建築業界で働いていると、たまに「グロス」や「ネット」といった言葉に出くわします。
これ自体は食品業界やマーケティング業界などで使われる一般的な言葉なのですが、建築業界ではやや違った使われ方をしていることをご存じでしょうか。
ですので、他の業界の方と交渉する際は認識の違いが生まれないように交渉を進める必要があるでしょう。
混同しないように、ひとつひとつの言葉の意味を解説していきますので、しっかりと覚えるようにしましょう。
グロスとは
grossは英語で「全体」や「総体」を意味する言葉です。
ビジネス業界ではプロジェクトにかかる金額の総計、という意味で使われることが多いです。

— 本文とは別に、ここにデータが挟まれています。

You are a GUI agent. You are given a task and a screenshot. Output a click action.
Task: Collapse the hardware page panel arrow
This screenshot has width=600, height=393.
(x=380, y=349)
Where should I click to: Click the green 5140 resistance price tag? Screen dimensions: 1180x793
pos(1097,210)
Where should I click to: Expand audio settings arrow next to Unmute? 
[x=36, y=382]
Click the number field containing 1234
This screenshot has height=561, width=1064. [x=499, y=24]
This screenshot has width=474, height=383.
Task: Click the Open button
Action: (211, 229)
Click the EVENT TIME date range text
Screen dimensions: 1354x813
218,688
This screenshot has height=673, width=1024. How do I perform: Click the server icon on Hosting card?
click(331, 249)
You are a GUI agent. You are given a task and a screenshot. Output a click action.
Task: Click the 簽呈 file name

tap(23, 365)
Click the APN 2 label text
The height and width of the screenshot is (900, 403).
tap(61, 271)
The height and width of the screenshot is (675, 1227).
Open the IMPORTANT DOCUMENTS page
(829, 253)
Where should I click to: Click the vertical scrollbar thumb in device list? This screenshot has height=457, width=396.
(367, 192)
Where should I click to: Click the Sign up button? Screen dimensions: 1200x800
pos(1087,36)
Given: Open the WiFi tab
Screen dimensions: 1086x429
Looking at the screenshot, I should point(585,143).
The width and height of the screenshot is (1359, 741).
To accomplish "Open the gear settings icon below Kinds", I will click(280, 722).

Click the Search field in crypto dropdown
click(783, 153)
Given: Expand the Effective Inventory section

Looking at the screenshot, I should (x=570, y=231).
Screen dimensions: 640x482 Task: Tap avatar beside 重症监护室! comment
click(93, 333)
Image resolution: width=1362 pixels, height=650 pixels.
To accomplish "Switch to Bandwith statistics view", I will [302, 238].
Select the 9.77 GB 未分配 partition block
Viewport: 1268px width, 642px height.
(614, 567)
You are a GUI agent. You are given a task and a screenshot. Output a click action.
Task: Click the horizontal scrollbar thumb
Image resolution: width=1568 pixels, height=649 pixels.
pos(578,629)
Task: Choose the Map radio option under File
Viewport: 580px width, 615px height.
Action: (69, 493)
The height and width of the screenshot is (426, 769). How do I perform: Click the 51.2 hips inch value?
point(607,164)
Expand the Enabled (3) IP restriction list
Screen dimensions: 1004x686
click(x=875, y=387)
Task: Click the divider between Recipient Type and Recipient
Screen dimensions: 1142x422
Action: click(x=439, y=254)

たとえば、広告を出稿する際に、これだけのグロスがかかったと言う時は、広告料や手数料を含めた総計の値段をグロス価格としています。
建築業界においてもおおむね同じ意味で使われることが多いです。
たとえば、一つの建物を作る時、人件費や材料費、工費、それから手数料などをすべてひっくるめた値段を総工費と言います。
総工費=グロス価格と考えても差し支えないでしょう。
また、建築業界では見積もりを出すことが必須ですが、この時にもグロス価格を提示するのが一般的です。
グロス価格はこれくらいかかるがどうか、と顧客に提示したうえで、もう少し値引きできないだろうか、などと交渉し、実際に支払うべき金額が決まっていきます。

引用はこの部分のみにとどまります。